• **Your assignment**
The output is the lines below from the one with "Task: Select the EZ Layer box" through the one with "Screen dimensions: 182x126", both included, printed exactly and with no other line.

• **Material provided**
---------------

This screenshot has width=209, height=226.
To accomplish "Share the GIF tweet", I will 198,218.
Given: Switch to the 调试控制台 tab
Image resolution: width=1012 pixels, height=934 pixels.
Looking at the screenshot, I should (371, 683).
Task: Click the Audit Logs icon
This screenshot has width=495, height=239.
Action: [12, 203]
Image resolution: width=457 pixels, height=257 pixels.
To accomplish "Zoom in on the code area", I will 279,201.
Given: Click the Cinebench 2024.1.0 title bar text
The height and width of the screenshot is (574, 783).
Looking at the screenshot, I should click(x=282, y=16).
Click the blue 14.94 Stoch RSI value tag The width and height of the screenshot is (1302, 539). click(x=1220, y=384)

---------------

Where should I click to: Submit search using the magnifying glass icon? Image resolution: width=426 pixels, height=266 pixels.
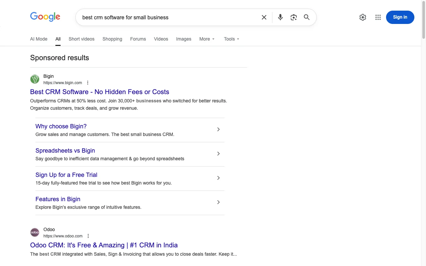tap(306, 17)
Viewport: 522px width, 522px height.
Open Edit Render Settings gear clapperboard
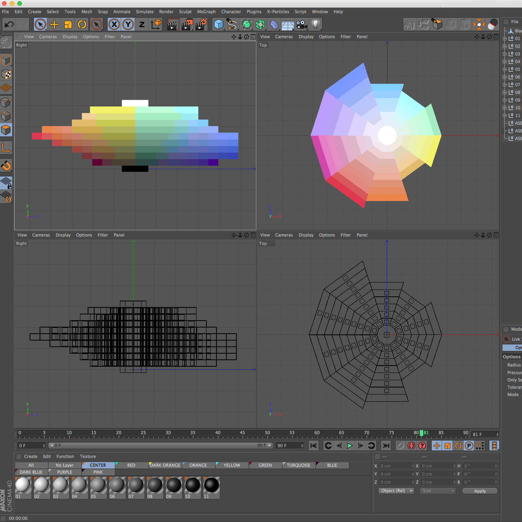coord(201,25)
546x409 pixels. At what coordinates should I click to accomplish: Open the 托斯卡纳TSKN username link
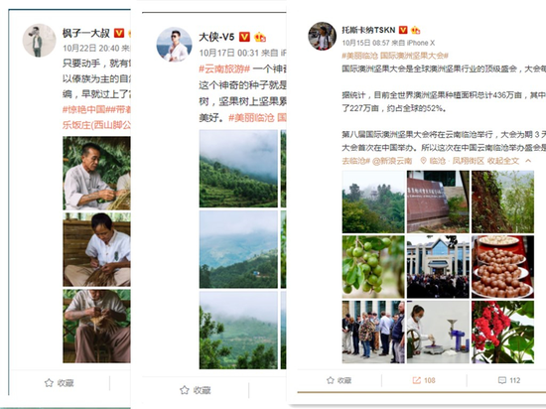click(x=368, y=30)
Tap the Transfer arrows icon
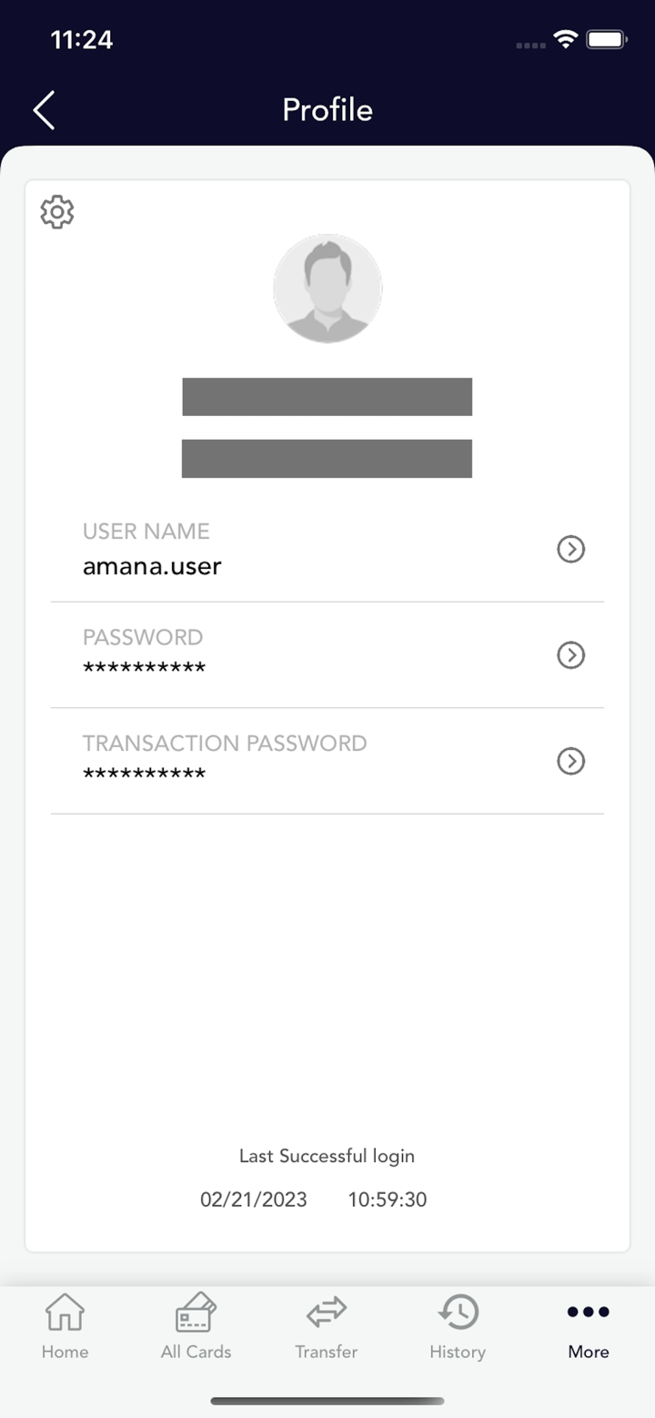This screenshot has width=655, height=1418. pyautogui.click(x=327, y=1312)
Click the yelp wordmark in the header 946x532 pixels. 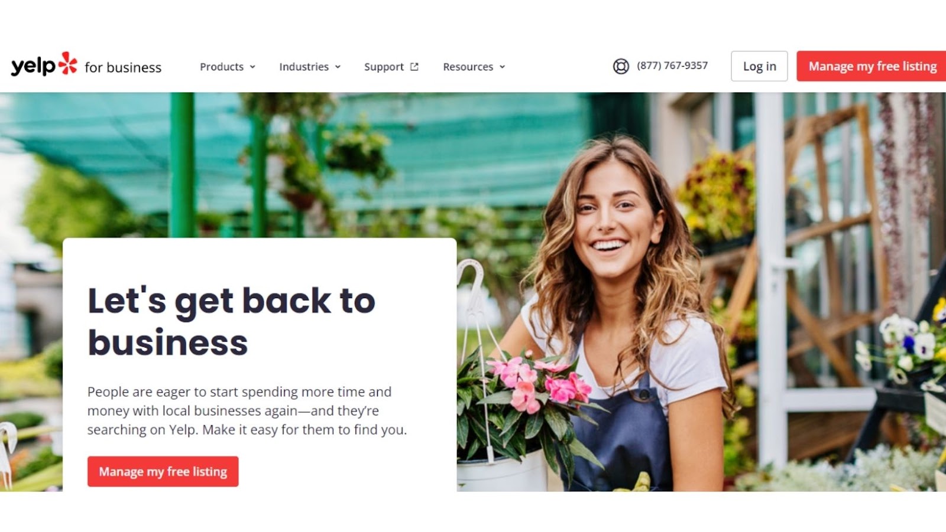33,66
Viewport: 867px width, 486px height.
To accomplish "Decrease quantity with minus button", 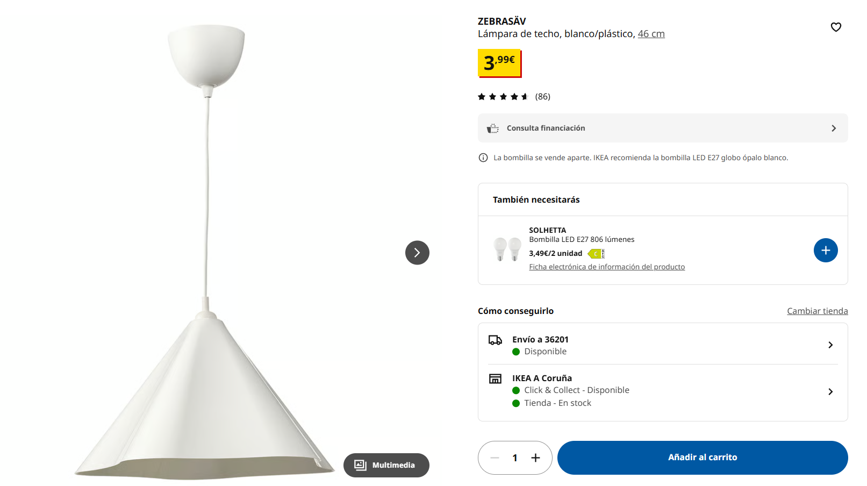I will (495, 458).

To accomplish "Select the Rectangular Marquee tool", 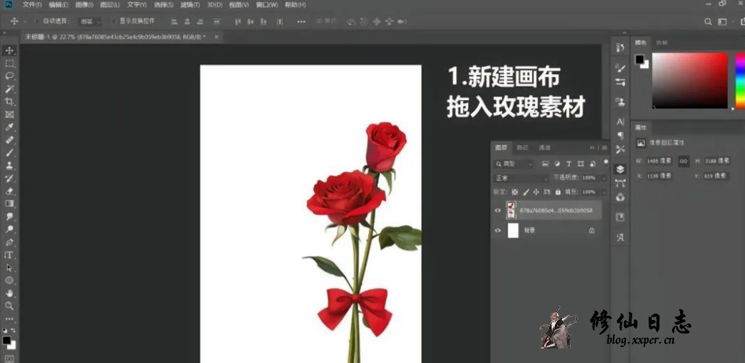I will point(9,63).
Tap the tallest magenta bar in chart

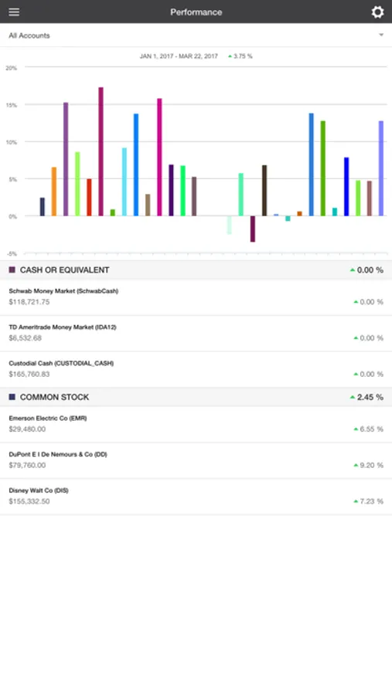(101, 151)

---------------

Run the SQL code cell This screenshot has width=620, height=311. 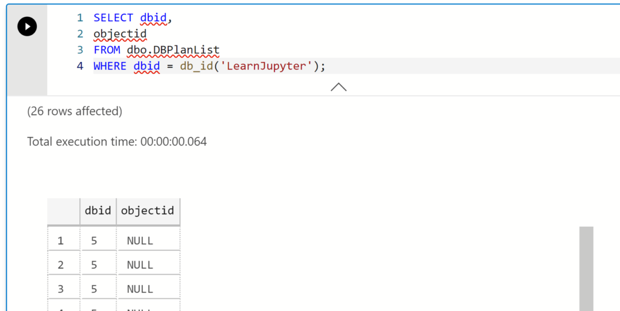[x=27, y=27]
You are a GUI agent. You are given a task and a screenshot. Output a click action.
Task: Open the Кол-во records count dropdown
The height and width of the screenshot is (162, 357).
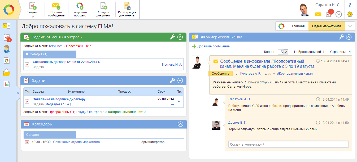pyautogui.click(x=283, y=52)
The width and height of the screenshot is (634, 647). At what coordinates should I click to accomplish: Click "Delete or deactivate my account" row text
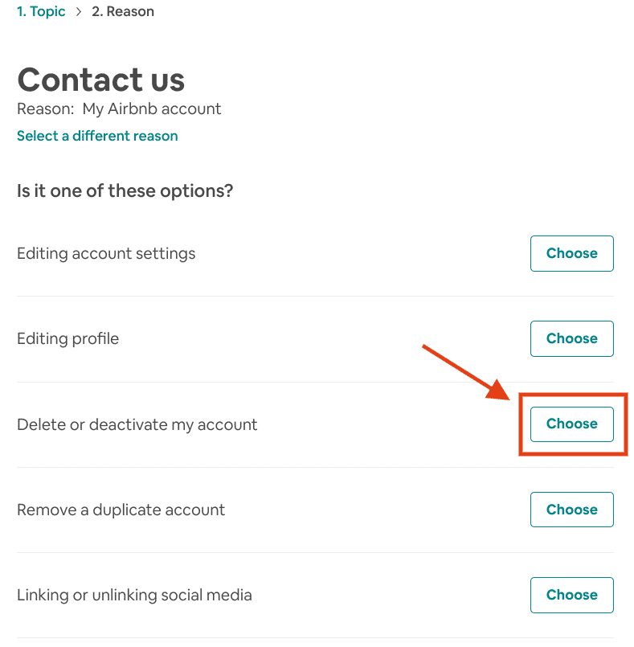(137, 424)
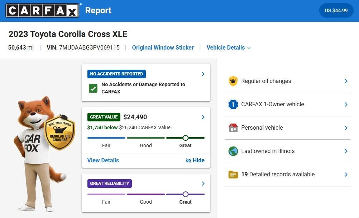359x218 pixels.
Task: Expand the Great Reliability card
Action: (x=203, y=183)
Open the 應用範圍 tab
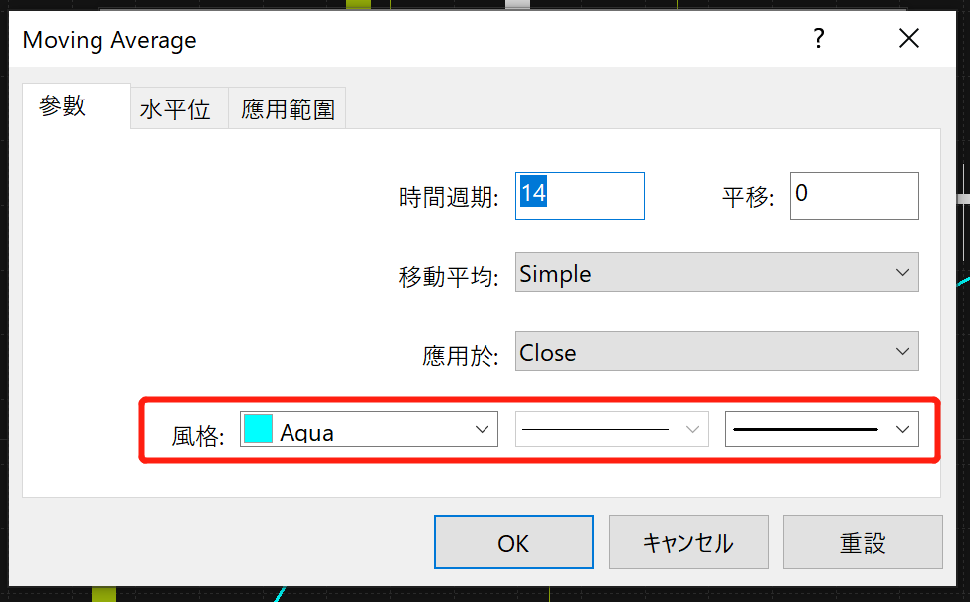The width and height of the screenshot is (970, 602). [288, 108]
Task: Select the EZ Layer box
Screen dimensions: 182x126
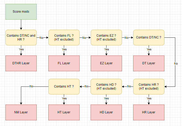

---------------

• **Completed task**
Task: Select the EZ Layer box
Screen dimensions: 182x126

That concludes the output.